→ INFORMATION SHOWN

##########

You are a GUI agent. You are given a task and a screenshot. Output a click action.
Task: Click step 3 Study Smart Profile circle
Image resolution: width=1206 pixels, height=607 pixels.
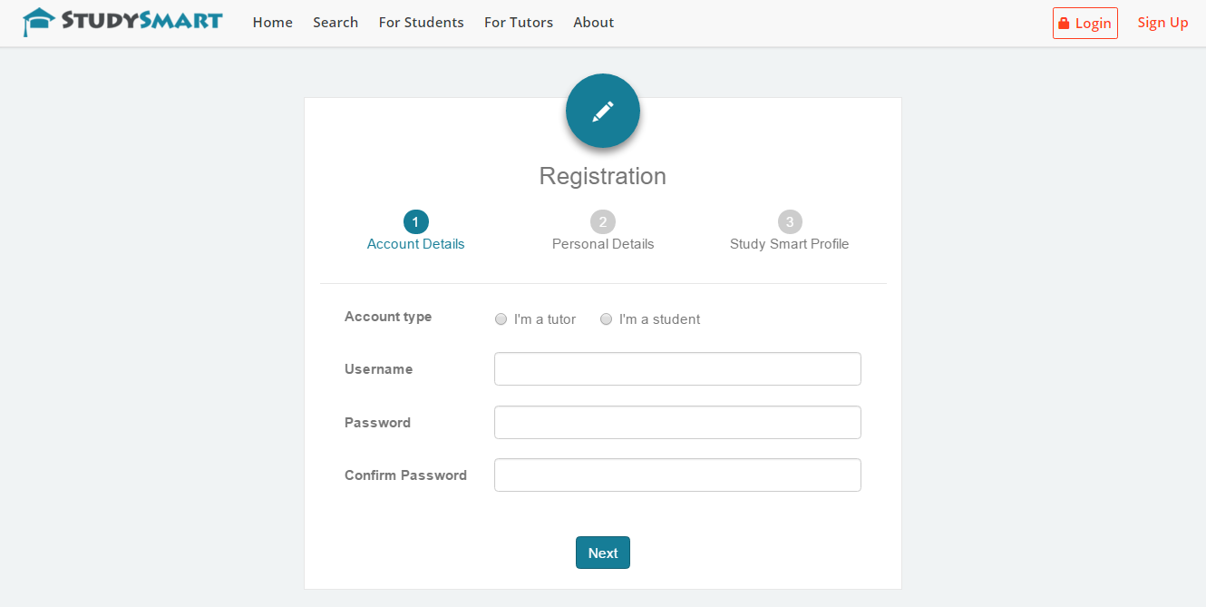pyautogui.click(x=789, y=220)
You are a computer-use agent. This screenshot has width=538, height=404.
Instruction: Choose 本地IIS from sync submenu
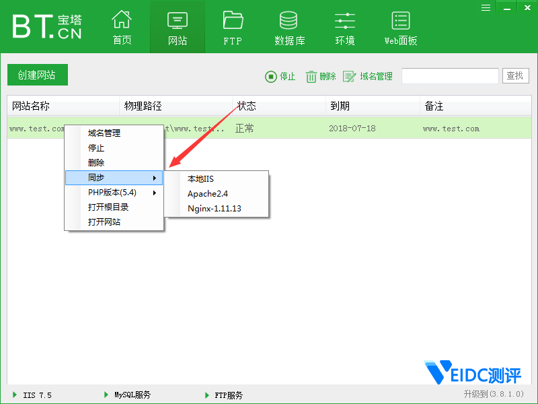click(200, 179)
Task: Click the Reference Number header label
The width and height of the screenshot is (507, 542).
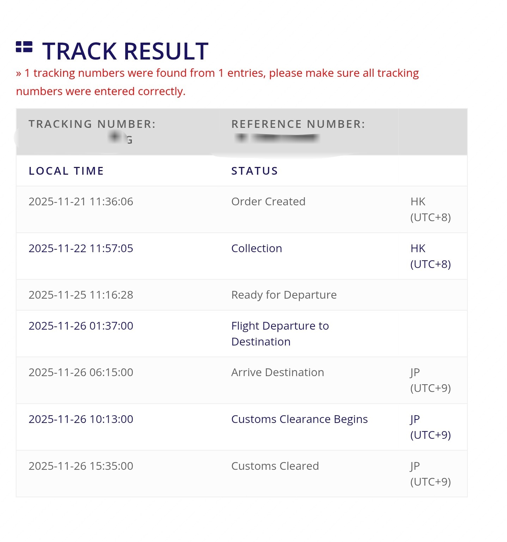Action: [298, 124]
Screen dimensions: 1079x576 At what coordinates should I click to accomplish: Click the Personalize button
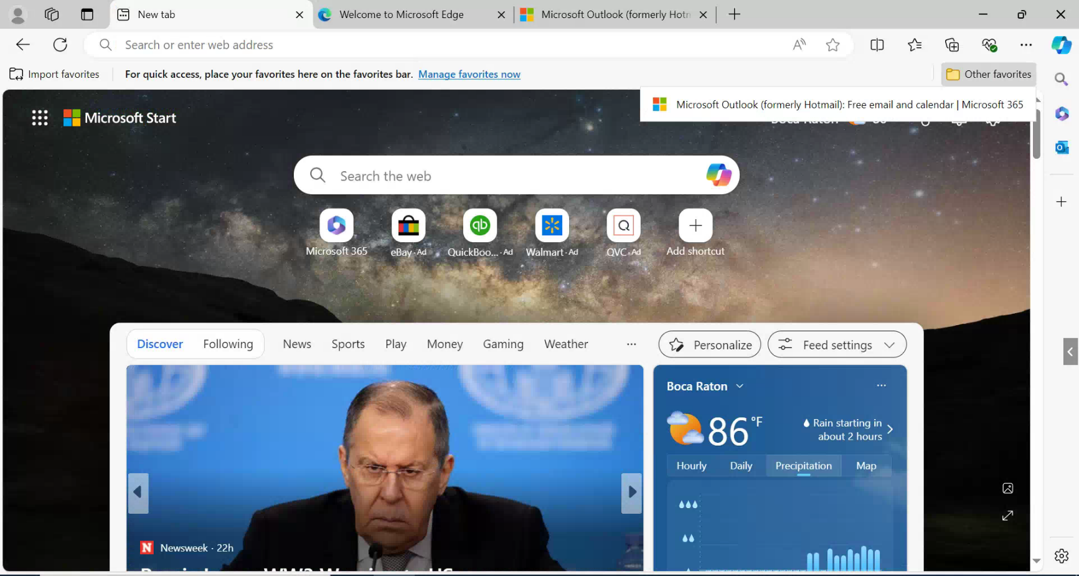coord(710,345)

##########

→ WRITTEN INSTRUCTION
Rewrite all of the material above, replacing every "screenshot" with "screen capture" and leaving everything else unchanged. Leave the pictures out.

→ REPLY
You are a GUI agent. You are given a task and a screen capture. Output a click action.
Task: Click step 3 Study Smart Profile circle
Image resolution: width=1206 pixels, height=607 pixels.
pyautogui.click(x=789, y=220)
You are a computer-use agent. This screen capture has width=538, height=404.
Instruction: Choose 本地IIS from sync submenu
click(200, 179)
Task: Click the Reference Number header label
The width and height of the screen capture is (507, 542).
Action: [298, 124]
Screen dimensions: 1079x576 At what coordinates should I click to accomplish: Click the Personalize button
coord(710,345)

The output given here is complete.